▸ TASK STATEMENT: Every entry must be copied word for word.
____
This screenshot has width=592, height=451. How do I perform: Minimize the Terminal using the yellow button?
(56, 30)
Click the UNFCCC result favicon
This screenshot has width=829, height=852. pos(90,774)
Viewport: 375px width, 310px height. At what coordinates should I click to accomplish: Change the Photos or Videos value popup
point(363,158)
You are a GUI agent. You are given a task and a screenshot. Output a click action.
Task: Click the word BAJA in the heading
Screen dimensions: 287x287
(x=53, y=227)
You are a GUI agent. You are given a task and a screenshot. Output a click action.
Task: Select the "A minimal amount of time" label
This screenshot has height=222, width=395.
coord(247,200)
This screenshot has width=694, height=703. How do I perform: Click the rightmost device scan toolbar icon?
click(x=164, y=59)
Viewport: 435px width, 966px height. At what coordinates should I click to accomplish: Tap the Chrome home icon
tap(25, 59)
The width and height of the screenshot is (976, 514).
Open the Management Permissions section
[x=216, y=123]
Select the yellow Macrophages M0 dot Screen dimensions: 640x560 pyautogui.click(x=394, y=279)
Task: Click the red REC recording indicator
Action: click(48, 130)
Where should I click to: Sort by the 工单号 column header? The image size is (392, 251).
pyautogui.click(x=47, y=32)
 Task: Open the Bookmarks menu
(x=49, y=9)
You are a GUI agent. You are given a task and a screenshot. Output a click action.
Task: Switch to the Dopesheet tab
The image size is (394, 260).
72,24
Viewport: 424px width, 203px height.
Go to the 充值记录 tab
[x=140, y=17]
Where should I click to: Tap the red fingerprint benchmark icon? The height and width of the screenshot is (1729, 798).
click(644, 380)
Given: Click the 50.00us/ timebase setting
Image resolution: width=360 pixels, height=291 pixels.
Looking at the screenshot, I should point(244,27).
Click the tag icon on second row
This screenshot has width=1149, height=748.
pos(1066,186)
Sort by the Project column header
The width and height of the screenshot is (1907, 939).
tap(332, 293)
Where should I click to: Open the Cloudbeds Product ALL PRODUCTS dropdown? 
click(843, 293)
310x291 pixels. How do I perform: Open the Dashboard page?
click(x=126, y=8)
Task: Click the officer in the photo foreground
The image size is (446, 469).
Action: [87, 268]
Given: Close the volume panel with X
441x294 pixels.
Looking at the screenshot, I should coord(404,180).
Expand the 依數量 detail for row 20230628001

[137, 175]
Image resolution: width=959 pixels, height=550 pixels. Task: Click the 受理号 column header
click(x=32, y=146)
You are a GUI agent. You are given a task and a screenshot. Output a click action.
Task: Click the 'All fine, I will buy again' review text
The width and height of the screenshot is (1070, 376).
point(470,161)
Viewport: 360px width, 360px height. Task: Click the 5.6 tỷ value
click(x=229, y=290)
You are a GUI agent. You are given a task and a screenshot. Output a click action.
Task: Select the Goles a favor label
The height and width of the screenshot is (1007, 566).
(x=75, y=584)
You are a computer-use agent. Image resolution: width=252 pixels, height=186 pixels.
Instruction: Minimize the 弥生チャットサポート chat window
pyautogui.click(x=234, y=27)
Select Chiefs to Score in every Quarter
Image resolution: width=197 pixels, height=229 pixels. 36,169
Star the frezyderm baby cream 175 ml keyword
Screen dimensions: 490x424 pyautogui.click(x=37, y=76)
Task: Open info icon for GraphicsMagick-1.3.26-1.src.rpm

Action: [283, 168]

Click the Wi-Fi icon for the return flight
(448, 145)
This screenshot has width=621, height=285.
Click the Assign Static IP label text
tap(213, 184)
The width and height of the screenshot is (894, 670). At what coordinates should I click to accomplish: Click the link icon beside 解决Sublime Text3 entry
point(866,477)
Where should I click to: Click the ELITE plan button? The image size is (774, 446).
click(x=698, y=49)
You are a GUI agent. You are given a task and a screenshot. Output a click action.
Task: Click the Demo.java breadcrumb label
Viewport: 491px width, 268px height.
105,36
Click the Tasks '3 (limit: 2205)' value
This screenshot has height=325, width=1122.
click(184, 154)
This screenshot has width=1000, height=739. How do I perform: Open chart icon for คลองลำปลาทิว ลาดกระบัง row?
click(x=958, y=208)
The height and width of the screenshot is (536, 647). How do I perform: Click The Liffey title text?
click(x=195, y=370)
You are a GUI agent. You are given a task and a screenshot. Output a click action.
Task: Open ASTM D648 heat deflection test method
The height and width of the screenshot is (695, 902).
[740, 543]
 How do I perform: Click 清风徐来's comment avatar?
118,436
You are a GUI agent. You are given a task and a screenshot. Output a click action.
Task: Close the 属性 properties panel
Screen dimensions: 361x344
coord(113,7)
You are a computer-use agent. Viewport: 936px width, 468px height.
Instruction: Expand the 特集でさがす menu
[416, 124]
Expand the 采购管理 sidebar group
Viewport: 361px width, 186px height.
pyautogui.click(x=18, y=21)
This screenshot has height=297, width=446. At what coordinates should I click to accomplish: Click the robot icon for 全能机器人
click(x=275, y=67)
____
▸ TASK RESPONSE:
This screenshot has width=592, height=451. How do I perform: Minimize the Terminal using the yellow button?
(56, 30)
Click the UNFCCC result favicon
This screenshot has width=829, height=852. pos(90,774)
Viewport: 375px width, 310px height. At what coordinates should I click to accomplish: Change the Photos or Videos value popup
point(363,158)
You are a GUI agent. You are given a task and a screenshot. Output a click action.
Task: Click the word BAJA in the heading
Screen dimensions: 287x287
(x=53, y=227)
You are a GUI agent. You are given a task and a screenshot. Output a click action.
Task: Select the "A minimal amount of time" label
This screenshot has height=222, width=395.
coord(247,200)
This screenshot has width=694, height=703. How do I perform: Click the rightmost device scan toolbar icon?
click(x=164, y=59)
Viewport: 435px width, 966px height. At what coordinates should I click to accomplish: Tap the Chrome home icon
tap(25, 59)
The width and height of the screenshot is (976, 514).
Open the Management Permissions section
[x=216, y=123]
Select the yellow Macrophages M0 dot Screen dimensions: 640x560 pyautogui.click(x=394, y=279)
Task: Click the red REC recording indicator
Action: click(48, 130)
Where should I click to: Sort by the 工单号 column header? The image size is (392, 251).
pyautogui.click(x=47, y=32)
 Task: Open the Bookmarks menu
(x=49, y=9)
You are a GUI agent. You are given a task and a screenshot. Output a click action.
Task: Switch to the Dopesheet tab
The image size is (394, 260).
72,24
Viewport: 424px width, 203px height.
Go to the 充值记录 tab
[x=140, y=17]
Where should I click to: Tap the red fingerprint benchmark icon? The height and width of the screenshot is (1729, 798).
click(644, 380)
Given: Click the 50.00us/ timebase setting
Image resolution: width=360 pixels, height=291 pixels.
Looking at the screenshot, I should point(244,27).
Click the tag icon on second row
This screenshot has width=1149, height=748.
pos(1066,186)
Sort by the Project column header
The width and height of the screenshot is (1907, 939).
tap(332, 293)
Where should I click to: Open the Cloudbeds Product ALL PRODUCTS dropdown? 
click(843, 293)
310x291 pixels. How do I perform: Open the Dashboard page?
click(x=126, y=8)
Task: Click the officer in the photo foreground
The image size is (446, 469).
Action: [87, 268]
Given: Close the volume panel with X
441x294 pixels.
Looking at the screenshot, I should coord(404,180).
Expand the 依數量 detail for row 20230628001

[137, 175]
Image resolution: width=959 pixels, height=550 pixels. Task: Click the 受理号 column header
click(x=32, y=146)
You are a GUI agent. You are given a task and a screenshot. Output a click action.
Task: Click the 'All fine, I will buy again' review text
The width and height of the screenshot is (1070, 376).
point(470,161)
Viewport: 360px width, 360px height. Task: Click the 5.6 tỷ value
click(x=229, y=290)
You are a GUI agent. You are given a task and a screenshot. Output a click action.
Task: Select the Goles a favor label
The height and width of the screenshot is (1007, 566).
(x=75, y=584)
You are a computer-use agent. Image resolution: width=252 pixels, height=186 pixels.
Instruction: Minimize the 弥生チャットサポート chat window
pyautogui.click(x=234, y=27)
Select Chiefs to Score in every Quarter
Image resolution: width=197 pixels, height=229 pixels. 36,169
Star the frezyderm baby cream 175 ml keyword
Screen dimensions: 490x424 pyautogui.click(x=37, y=76)
Task: Open info icon for GraphicsMagick-1.3.26-1.src.rpm

Action: [283, 168]

Click the Wi-Fi icon for the return flight
(448, 145)
This screenshot has width=621, height=285.
Click the Assign Static IP label text
tap(213, 184)
The width and height of the screenshot is (894, 670). At what coordinates should I click to accomplish: Click the link icon beside 解决Sublime Text3 entry
point(866,477)
Where should I click to: Click the ELITE plan button? The image size is (774, 446).
click(x=698, y=49)
You are a GUI agent. You are given a task and a screenshot. Output a click action.
Task: Click the Demo.java breadcrumb label
Viewport: 491px width, 268px height.
105,36
Click the Tasks '3 (limit: 2205)' value
This screenshot has height=325, width=1122.
click(184, 154)
This screenshot has width=1000, height=739. How do I perform: Open chart icon for คลองลำปลาทิว ลาดกระบัง row?
click(x=958, y=208)
The height and width of the screenshot is (536, 647). How do I perform: Click The Liffey title text?
click(x=195, y=370)
You are a GUI agent. You are given a task and a screenshot. Output a click action.
Task: Open ASTM D648 heat deflection test method
The height and width of the screenshot is (695, 902).
[740, 543]
 How do I perform: Click 清风徐来's comment avatar?
118,436
You are a GUI agent. You are given a task and a screenshot. Output a click action.
Task: Close the 属性 properties panel
Screen dimensions: 361x344
coord(113,7)
You are a computer-use agent. Viewport: 936px width, 468px height.
Instruction: Expand the 特集でさがす menu
[416, 124]
Expand the 采购管理 sidebar group
Viewport: 361px width, 186px height.
pyautogui.click(x=18, y=21)
This screenshot has height=297, width=446. At what coordinates should I click to accomplish: Click the robot icon for 全能机器人
click(x=275, y=67)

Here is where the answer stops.